Kammerspiele der Josefstadt
Die traditionsreiche Bühne im Herzen Wiens steht für urbane, intelligente Unterhaltung. In dem intimen Theater mit seinen 394 Sitzplätzen erlebt das Publikum Schauspielkunst live und hautnah – mit Publikumslieblingen und Stars aus TV, Kabarett und Film. Geboten wird feinfühliges, kluges und unterhaltsames Theater auf höchstem Niveau.
Seit 2006 hat Josefstadt-Direktor Herbert Föttinger die über 115 Jahre alten Kammerspiele als Bühne der zeitgenössischen Stadtkomödie neu positioniert. Hier stehen vorwiegend zeitgenössische Autor:innen wie Daniel Kehlmann, Daniel Glattauer, Peter Turrini, Tom Stoppard, Ken Ludwig u. v. a. auf dem Spielplan – mit Werken, die gesellschaftlich relevante, aktuelle Themen mit Humor, Ironie und Leichtigkeit verhandeln.
Als kleinere Schwesterbühne des Theaters in der Josefstadt sind die Kammerspiele bekannt für ihre besondere Atmosphäre, die Nähe zwischen Publikum und Bühne schafft. Theater wird hier unmittelbar, lebendig und persönlich erlebbar – ein Ort, an dem die Kunst des Schauspiels eine besondere Intensität entfaltet.
Das Repertoire umfasst moderne Klassiker, zeitgenössische Dramatik, pointierte Komödien und ausgewählte Musicals. Namhafte Regisseur:innen und ein vielfach ausgezeichnetes Ensemble – darunter zahlreiche bekannte Gesichter aus Bühne und Bildschirm – sorgen für anspruchsvolle Unterhaltung mit Tiefgang.
Kammerspiele der Josefstadt
Rotenturmstraße 20
1010 Wien
Bitte beachten Sie, dass die Rotenturmstraße eine Begegnungszone mit beschränkter Zufahrt ist.

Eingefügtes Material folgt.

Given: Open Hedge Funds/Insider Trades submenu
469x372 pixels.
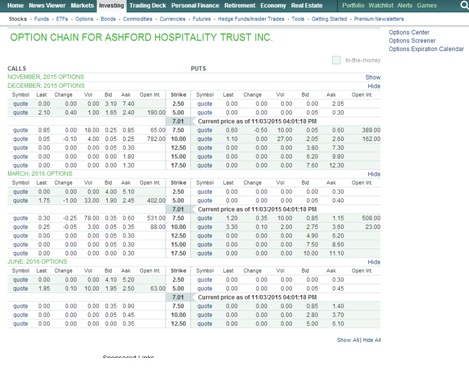Looking at the screenshot, I should 251,19.
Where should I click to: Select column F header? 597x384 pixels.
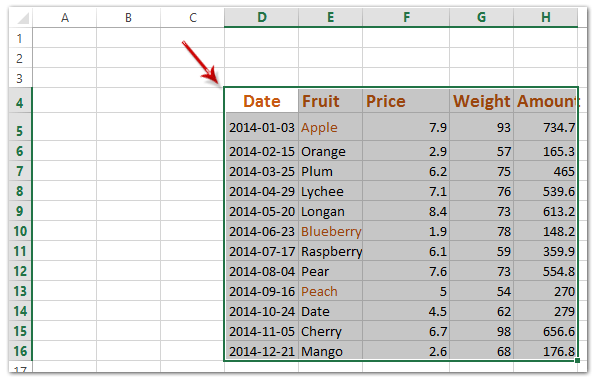click(406, 18)
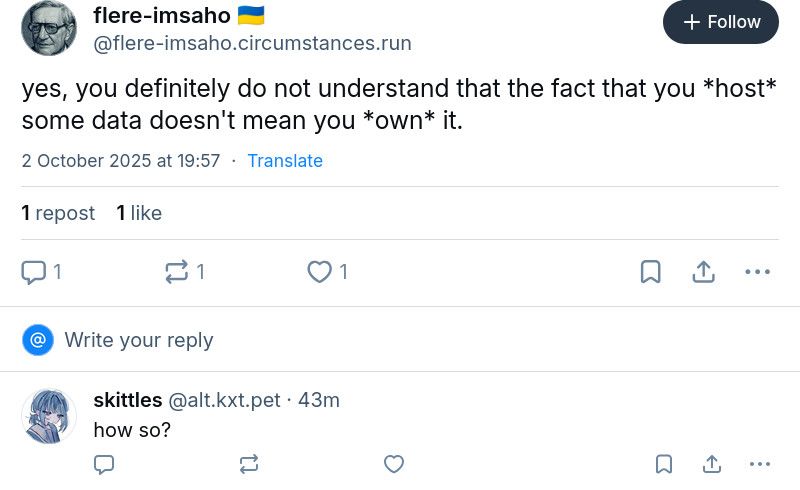The width and height of the screenshot is (800, 490).
Task: View the list of 1 repost
Action: (x=58, y=213)
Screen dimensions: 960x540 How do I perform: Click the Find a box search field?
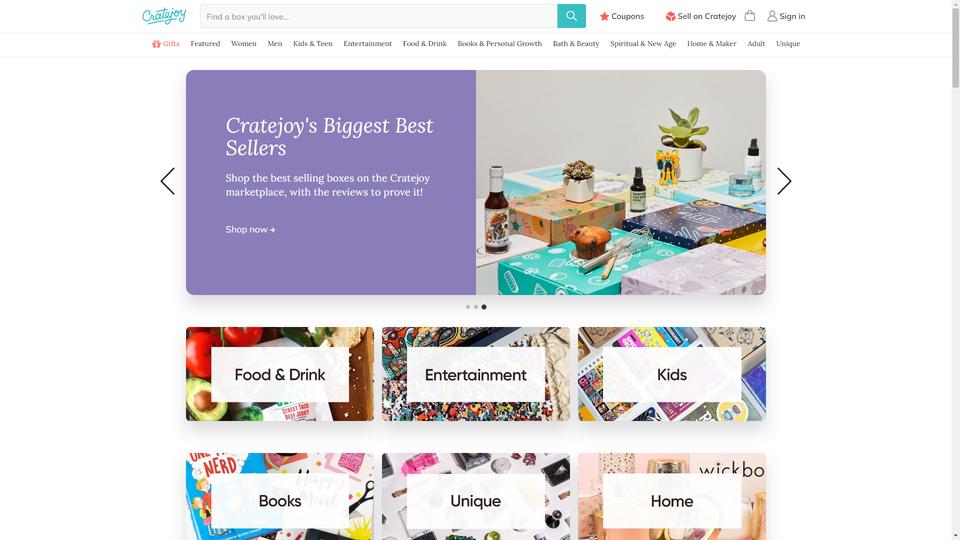pos(378,17)
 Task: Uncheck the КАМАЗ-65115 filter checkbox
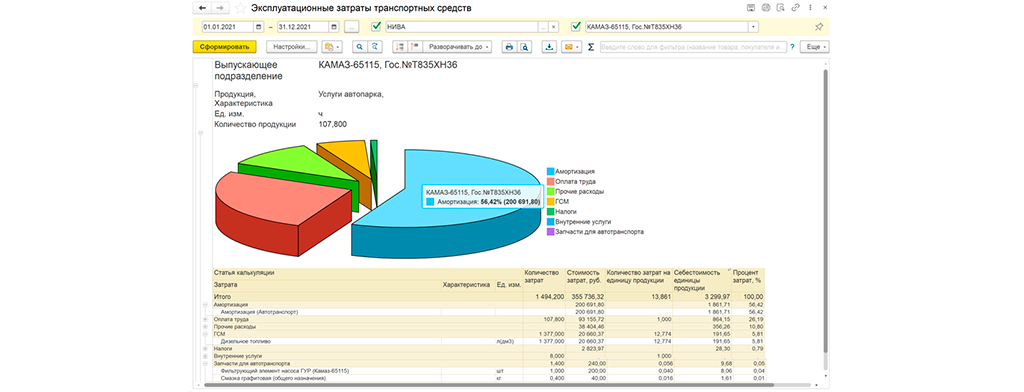pyautogui.click(x=576, y=27)
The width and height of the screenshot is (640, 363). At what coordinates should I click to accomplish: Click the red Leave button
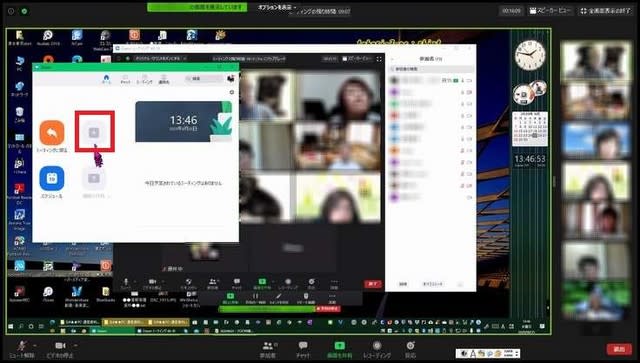coord(619,349)
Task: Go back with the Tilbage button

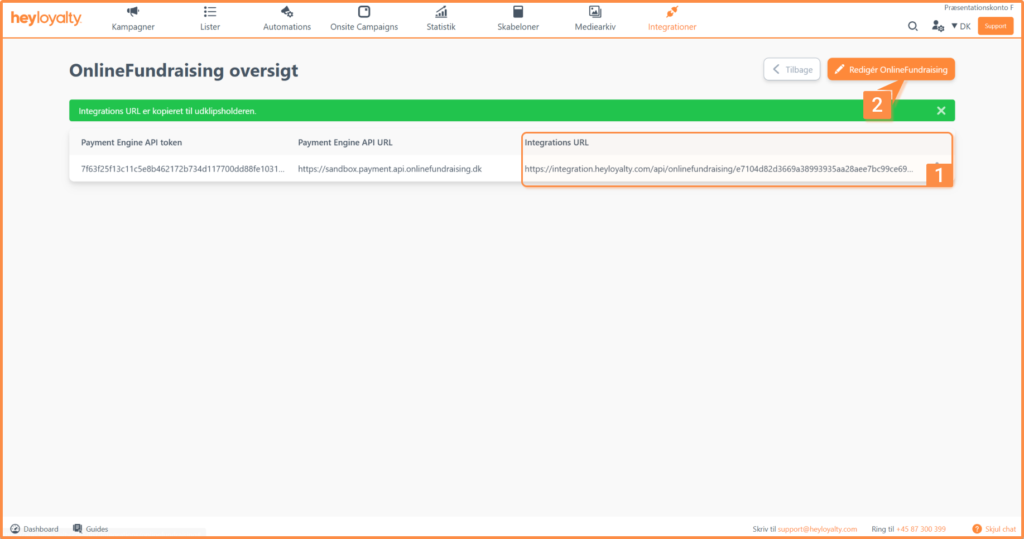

100 Jahre Kammerspiele 1910 - 2010
1000mal Premierenfieber
Mitten in der Wiener City. An der Ecke Fleischmarkt/Rotenturmstraße klafft im Winter 1909 ein riesiges Loch. Ein Renommeeprojekt wird hier hochgezogen. Der junge Architekt Arthur Baron hat ein von secessionistischen Formen geprägtes Geschäftshaus entworfen. Er baut modern, setzt Glas und Metall ein. Büros und Geschäfte werden hier einziehen, aber auch ein Theater im Souterrain. Dessen Planung übernehmen die Architekten Franz Freiherr von Krauß und Josef Tölk (von ihnen stammen auch die Franzensbrücke über den Donaukanal, die Volksoper, das 1960 abgerissene Wiener Bürgertheater und das Kurhaus Semmering.). Sie haben neue, ungewöhnliche Ideen: ein versenkbarer Eiserner Vorhang, Mahagoni an den Wänden, Plüsch in heliotroper Farbe und eine Bogenstruktur. Julius Strobl, ein Schauspieler mit Amerika-Erfahrung, sucht um die Konzession zum Betrieb des neuerrichteten Theaters an, findet einen Mäzen und eröffnet am 14. Oktober 1910 – die Residenzbühne – so lautet der Name unserer Kammerspiele in den ersten sechs Jahren. Das 506 Plätze-Haus mit geräumigem Balkon lockte sein Publikum mit literarischem Experiment und Anspruch: Frank Wedekind, Wegbereiter des Expressionismus und damals Skandalautor, wurde regelmäßig aufgeführt. Fast im Jahreswechsel bekam das kleine Theater neue Direktoren. Ihnen allen war ein Ziel gemeinsam: mit kritischer Literatur und mutiger Gegenwartsdramatik gehobene Unterhaltung zu bieten. 1916 ändert die Residenzbühne ihren Namen in Kammerspiele.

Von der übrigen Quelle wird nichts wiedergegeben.